我有一个代码,该代码使用线程定期从mysql数据库读取数据并为该数据创建数据框。在较短的时间间隔内,它使用线程来定期使用该数据(在此示例中为简单打印)。每次读取新数据时,旧数据就变得无关紧要。问题在于,每次第一个线程(获取数据)运行时,此代码都会累积内存使用量。如何预防?
我尝试过使用垃圾收集器进行操作,但是没有成功。
## import libraries
from time import sleep
import mysql.connector as sql
import pandas as pd
import threading
import numpy as np
import gc
## define function to get data from mysql database and make pandas dataframe
def get_HLC():
db=sql.connect(host='localhost',user='root',password='',database='algo')
df=pd.read_sql('select *from ticks',con=db,parse_dates=True)
df=pd.DataFrame(df)
df=df.set_index(['timestamp'])
df.index = pd.to_datetime(df.index.astype(np.int64), unit='ms')
df2 = df.resample('60s', how={'last_price': 'ohlc'})
df3 = df.resample('60s', how={'volume': 'sum'})
df3.columns = pd.MultiIndex.from_tuples([('volume', 'sum')])
df4 = pd.concat([df2, df3], axis=1)
df4.iloc[:,3] = df4.iloc[:,3].fillna(method='ffill')
df4.iloc[:,0] = df4.iloc[:,0].fillna(value=df4.iloc[:,3])
df4.iloc[:,1] = df4.iloc[:,1].fillna(value=df4.iloc[:,3])
df4.iloc[:,2] = df4.iloc[:,2].fillna(value=df4.iloc[:,3])

数据
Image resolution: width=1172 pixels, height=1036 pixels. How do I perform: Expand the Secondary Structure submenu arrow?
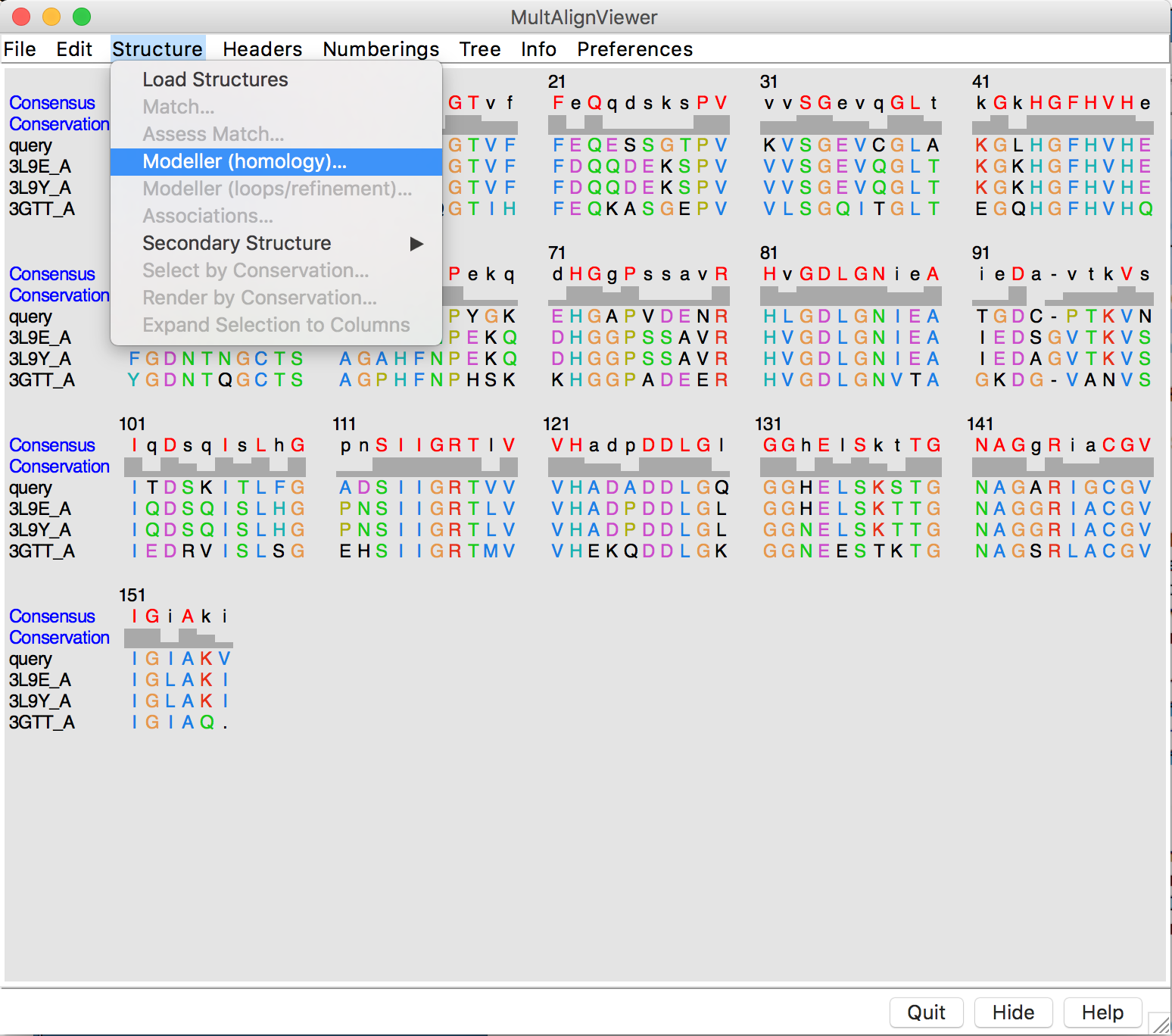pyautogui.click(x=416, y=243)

待办任务
1 > 请重抄原文中从“我尝试过使用垃圾收集器进行操作,但是没有成功。”到“df=pd.read_sql('select *from ticks',con=db,parse_dates=True)”的部分(含首尾),并将其中的“垃圾收集器”换成“垃圾回收器”。
2 > 请接续原文的最后一行往下续写。
列表在此不起任何作用。

参考答案
1 >
我尝试过使用垃圾回收器进行操作,但是没有成功。
## import libraries
from time import sleep
import mysql.connector as sql
import pandas as pd
import threading
import numpy as np
import gc
## define function to get data from mysql database and make pandas dataframe
def get_HLC():
db=sql.connect(host='localhost',user='root',password='',database='algo')
df=pd.read_sql('select *from ticks',con=db,parse_dates=True)

2 >
df5 = df4.iloc[-230:,:]
db.close()
del(db, df, df2, df3, df4)
gc.collect()
return df5['last_price']['high'], df5['last_price']['low'], df5['last_price']['close']
## define function that gets the data in a loop
def thread1_Function():
while True:
global low
df5 = get_HLC()
low = df5[1]
del(df5)
gc.collect()
sleep(30)
## start a thread of the get data loop
thread1 = threading.Thread(target=thread1_Function)
thread1.start()
## pause
sleep(5)
## define function that loops and does things with data of thread1
def thread2_Function():
while True:
#do things with thread1 data
print(low)
sleep(15)
## start a thread of the do things with data of thread1 loop
thread2 = threading.Thread(target=thread2_Function)
thread2.start()